With the formal process of selection of a new World Bank President kick-starting in a week’s time, it’s imperative to have a view beyond this selection, now that the dust of Jim Kim’s sudden resignation has settled down.

That the process of this selection should be transparent and inclusive goes unsaid. Further, in a statement issued earlier this month, the Bank’s Board of Directors “affirmed its commitment to an open, merit-based and transparent selection process”, except that in the past such commitments met a weak knee when faced with the dictates of United States in the appointment of the previous presidents. Though the clarion call has been given earlier also, it is high time that people beyond the borders of US are considered, particularly that from the global south, and a woman, who has been at the receiving end (both literally as well as figuratively) of Bank’s lending over the past seven decades.

However, if the new president – whether from global south or north, whether selected through an open process or not– is just to fill in the gap and continues the existing policies and priorities of the Bank as in the previous years well, nothing changes much. In fact, a president from the global south will only be used to legitimise what the Bank does!

Here’s the crux of the story known to many – as a lender, the Bank extends loans and technical assistance for economic, institutional or other policy reforms – not always for specific projects – in countries they operate. This influences the public spending of that country and, as always observed globally, paves way for greater private sector involvement and management of State-owned enterprises. In fact, privatization of public utilities has been Bank’s prime agenda since the past many decades.

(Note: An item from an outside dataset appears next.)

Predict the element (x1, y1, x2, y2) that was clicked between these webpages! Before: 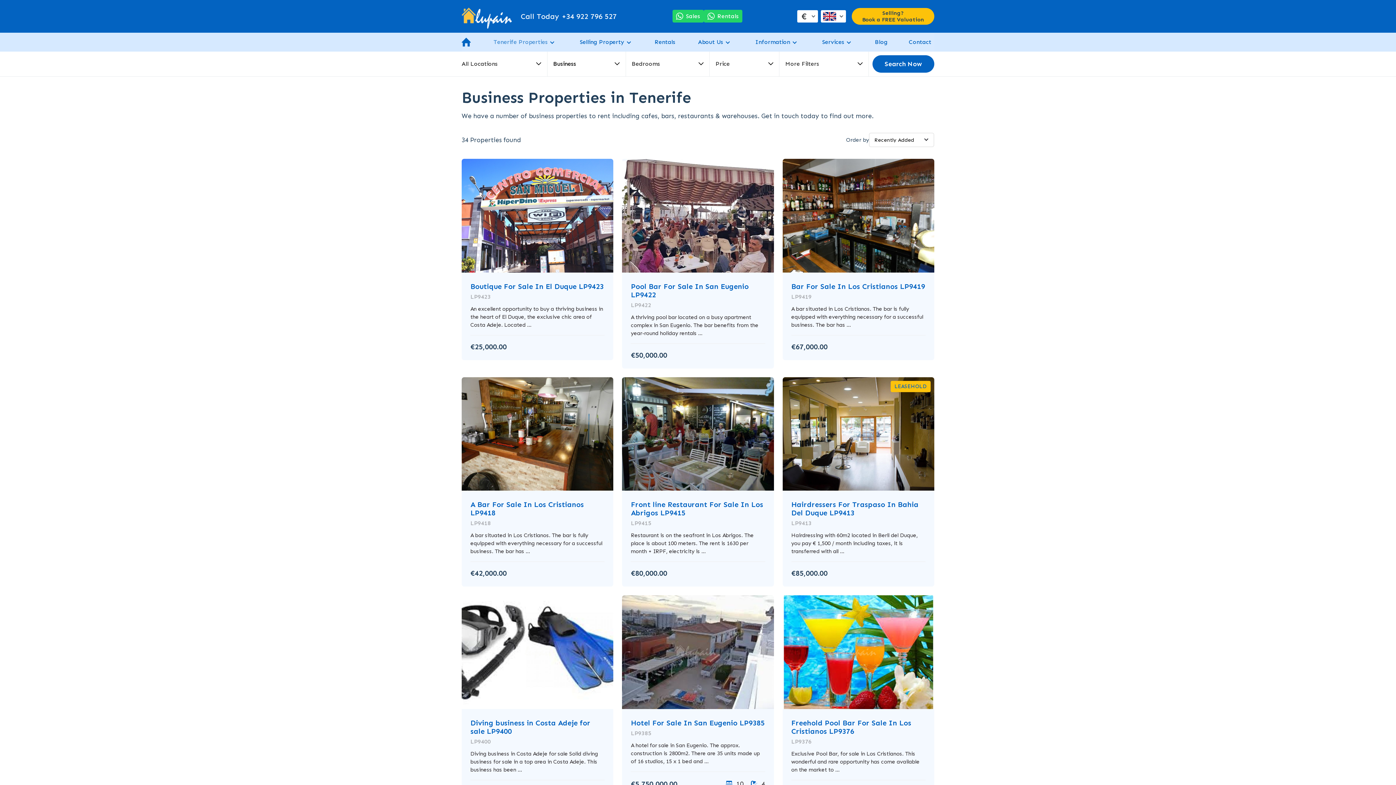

As a ‘knowledge bank,’ the Bank intends to influence the development debates within a country. Their publications and conferences lay down the academic/intellectual foundation to roll out this agenda. Their research and training institutions – like World Bank Institute – where parliamentarians and bureaucrats are ‘trained’ regularly – makes it easy for them to cultivate a group of ‘converted’ significant policy makers and executive in each country.

Besides, the role that they constantly play as a development finance goalkeeper arm-twists many countries to water down their policies, in order to make it easy for corporations to establish businesses at the cost of human, environment and labour rights. Doing Business Report and Investment Climate Assessment are two significant reports which rate countries annually for their ease of doing business.

In the name of development and alleviating poverty, the Bank uses public finances, the taxpayers’ money, to promote corporate interests. As a matter of fact, neo-liberal policies are promoted as a panacea for all ills plaguing the underdeveloped and emerging economies.

If the ‘agenda’ of the new president remains the same, despite his/her nationality or the process of selection, there’s very little to expect from him/her.

That’s why it is important to recognise the process of selection of a new president as yet another opportunity to ask what makes it convert the Bank into a democratic and accountable institution.

Nevertheless, if in the absence of the neo-liberal policies and their ‘agenda’ the Bank remains obsolete, the world would be better off without a World Bank!